A perhaps better impression of the type here, about a dozen years later. No 58, new in 1978 appears to have recently visited the paintshop and is very smartly turned out. Its boldy signwritten side shows clearly that the Corporation status has been lost although the operation was still wholly municipally owned and would remain so until sale to First Group in the 1990s.
The last municipal acquisitions (in the early nineties) were some of these Volvos, most of which received names along with this somewhat different livery. Many eventually gave around fifteen years of service.
A rather unsuccessful 1984 purchase was a batch of these Leyland Olympians, No. 80 is seen here 'in trouble' and needing attention not possible at the roadside. It is going back to the St, James Garage to be sorted. My recollection is that they seemed more often than they should to have problems. As with the Bristol VRs, this was odd because the United Counties examples with ECW bodies always seemed to me to be reliable and trustworthy. Perhaps someone out there who was involved with them for either operator knows more?

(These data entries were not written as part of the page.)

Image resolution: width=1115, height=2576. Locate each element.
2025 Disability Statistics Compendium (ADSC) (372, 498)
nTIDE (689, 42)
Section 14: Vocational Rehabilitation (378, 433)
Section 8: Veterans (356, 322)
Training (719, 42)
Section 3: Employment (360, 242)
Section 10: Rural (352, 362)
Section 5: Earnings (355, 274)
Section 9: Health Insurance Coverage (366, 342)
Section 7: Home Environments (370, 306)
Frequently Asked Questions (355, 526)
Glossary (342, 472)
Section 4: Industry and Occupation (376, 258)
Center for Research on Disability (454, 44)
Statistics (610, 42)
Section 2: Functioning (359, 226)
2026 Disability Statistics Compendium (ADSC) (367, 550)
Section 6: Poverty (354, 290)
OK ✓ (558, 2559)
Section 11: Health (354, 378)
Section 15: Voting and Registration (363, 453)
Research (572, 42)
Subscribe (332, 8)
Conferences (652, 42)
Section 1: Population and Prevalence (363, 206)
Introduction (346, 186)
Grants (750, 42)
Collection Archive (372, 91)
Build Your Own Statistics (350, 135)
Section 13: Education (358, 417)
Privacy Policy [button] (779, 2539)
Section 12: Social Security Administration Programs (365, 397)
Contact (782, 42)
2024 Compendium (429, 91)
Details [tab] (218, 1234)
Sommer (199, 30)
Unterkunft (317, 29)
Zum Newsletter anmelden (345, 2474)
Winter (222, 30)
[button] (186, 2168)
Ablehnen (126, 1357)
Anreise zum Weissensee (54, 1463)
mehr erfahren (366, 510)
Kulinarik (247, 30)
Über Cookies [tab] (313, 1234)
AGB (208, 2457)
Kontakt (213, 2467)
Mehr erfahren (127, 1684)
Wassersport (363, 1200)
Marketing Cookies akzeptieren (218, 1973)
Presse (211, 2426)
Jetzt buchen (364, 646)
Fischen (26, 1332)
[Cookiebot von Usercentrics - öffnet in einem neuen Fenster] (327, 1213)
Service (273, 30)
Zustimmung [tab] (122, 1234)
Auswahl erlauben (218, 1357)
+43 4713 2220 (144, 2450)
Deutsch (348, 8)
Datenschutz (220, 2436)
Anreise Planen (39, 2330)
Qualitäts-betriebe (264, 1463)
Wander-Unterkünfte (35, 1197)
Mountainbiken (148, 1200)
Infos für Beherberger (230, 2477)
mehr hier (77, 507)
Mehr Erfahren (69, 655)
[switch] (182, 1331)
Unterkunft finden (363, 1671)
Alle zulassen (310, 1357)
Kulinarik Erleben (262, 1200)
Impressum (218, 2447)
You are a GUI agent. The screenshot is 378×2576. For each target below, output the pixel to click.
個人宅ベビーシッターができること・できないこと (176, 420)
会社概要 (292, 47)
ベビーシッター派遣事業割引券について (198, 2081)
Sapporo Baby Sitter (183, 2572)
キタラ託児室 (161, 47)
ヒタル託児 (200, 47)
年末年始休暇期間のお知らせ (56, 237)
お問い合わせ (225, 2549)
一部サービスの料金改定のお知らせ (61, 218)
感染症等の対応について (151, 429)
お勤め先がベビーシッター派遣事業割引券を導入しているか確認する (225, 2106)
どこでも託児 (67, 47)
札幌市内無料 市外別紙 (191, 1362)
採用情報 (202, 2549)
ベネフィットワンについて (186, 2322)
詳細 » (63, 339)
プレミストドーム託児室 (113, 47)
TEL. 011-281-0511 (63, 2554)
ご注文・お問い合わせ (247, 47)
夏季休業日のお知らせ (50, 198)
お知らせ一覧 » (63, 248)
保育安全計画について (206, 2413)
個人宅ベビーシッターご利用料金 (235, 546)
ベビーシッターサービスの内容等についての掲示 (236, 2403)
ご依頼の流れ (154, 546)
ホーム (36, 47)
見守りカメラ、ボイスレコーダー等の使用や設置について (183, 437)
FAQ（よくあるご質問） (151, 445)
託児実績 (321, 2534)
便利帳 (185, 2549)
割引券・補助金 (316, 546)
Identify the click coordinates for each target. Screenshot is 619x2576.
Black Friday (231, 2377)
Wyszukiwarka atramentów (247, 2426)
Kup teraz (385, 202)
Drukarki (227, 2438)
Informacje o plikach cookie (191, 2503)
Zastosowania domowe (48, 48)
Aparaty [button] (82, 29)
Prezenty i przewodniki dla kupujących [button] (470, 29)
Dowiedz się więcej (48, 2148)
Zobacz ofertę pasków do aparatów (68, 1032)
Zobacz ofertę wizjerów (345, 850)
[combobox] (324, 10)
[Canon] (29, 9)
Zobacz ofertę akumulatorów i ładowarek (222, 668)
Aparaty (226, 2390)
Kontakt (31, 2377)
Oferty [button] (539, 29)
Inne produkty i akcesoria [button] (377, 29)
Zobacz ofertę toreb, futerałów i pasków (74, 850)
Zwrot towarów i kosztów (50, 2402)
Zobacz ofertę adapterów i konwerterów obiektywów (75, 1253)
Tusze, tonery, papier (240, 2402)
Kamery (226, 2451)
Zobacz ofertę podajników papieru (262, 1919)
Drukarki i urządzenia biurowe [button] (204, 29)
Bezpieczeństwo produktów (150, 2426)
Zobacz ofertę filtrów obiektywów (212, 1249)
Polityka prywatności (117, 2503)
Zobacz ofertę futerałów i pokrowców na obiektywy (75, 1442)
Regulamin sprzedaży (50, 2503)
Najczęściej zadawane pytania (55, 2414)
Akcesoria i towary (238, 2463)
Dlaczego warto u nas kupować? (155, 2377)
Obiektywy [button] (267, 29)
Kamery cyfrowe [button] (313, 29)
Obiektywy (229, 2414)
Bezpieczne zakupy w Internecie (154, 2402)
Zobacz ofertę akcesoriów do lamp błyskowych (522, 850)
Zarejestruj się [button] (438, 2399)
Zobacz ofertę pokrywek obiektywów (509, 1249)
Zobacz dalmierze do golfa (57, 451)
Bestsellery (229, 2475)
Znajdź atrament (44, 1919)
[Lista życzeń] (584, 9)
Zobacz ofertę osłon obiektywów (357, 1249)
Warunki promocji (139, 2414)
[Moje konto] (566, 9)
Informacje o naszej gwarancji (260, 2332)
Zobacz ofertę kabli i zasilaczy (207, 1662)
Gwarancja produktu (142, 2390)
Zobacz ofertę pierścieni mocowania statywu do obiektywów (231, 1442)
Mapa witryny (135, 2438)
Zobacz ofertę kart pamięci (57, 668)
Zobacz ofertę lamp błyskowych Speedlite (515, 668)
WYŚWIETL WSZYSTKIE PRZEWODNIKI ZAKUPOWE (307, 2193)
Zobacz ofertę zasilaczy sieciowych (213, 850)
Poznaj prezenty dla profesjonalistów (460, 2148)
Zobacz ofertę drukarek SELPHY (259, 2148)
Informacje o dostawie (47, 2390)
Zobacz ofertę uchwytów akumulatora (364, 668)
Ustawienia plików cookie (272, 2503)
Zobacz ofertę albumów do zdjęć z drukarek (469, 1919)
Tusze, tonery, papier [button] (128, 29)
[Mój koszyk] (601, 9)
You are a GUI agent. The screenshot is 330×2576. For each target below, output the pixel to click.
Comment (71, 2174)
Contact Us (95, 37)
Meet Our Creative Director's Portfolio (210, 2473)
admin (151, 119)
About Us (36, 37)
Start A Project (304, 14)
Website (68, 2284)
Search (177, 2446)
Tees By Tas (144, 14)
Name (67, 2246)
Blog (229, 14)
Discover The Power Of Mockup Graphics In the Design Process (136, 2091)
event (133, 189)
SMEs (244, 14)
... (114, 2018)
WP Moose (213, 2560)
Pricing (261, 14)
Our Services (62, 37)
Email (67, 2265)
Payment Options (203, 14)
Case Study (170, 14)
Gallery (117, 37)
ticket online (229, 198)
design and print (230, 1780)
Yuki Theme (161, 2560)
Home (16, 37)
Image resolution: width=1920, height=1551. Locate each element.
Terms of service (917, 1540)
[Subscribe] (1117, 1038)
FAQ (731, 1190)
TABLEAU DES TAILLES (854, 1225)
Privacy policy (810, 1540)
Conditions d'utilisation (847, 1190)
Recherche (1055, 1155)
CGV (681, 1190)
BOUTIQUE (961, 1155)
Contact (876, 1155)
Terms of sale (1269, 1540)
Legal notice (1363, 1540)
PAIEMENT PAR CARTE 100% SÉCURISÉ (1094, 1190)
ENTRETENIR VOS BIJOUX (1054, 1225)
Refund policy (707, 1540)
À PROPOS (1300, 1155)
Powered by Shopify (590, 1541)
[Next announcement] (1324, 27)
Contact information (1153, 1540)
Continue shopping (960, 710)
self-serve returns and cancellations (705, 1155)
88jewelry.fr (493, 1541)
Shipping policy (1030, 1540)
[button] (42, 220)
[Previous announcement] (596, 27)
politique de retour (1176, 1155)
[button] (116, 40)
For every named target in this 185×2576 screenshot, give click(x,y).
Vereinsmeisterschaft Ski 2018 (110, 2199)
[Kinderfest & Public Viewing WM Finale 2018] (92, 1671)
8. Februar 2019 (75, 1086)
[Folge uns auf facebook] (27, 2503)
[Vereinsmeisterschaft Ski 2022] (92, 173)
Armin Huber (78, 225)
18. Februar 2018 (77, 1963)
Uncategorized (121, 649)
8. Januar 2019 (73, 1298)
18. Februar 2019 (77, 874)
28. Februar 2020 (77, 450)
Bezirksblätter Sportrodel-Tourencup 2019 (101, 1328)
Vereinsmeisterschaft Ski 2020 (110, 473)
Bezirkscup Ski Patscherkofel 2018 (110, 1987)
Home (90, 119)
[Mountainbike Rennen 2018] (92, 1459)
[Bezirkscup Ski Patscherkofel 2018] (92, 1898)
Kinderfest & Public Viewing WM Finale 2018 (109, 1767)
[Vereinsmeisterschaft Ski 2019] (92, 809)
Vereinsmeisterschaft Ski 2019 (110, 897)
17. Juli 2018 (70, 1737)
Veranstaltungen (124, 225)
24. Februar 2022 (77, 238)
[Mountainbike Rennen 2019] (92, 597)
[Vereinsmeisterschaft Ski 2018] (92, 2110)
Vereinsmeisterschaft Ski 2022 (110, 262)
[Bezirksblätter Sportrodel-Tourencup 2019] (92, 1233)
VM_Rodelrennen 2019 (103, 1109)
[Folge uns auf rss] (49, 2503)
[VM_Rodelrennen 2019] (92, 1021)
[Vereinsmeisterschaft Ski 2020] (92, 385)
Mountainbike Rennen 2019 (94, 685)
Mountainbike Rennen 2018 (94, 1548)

No.78 though, seems to be behaving itself here,
One more view of one of the Daimlers to round off. Northampton's Greyfriars Bus Station was of the kind of architecture for which its designers should have been lined up against its wall and shot! Locally sometime referred to as 'the mouth of hell' it was a ghastly modernist blot on the landscape dating from the mid-1970s and typified the type of construction which replaced so much of the traditional old town centre in that and the previous decade. It incorporated a couple of floors above of offices which, to my recollection, spent more than thirty of their years empty and unlettable. Weeds grew profusely and unchecked from its former roof garden.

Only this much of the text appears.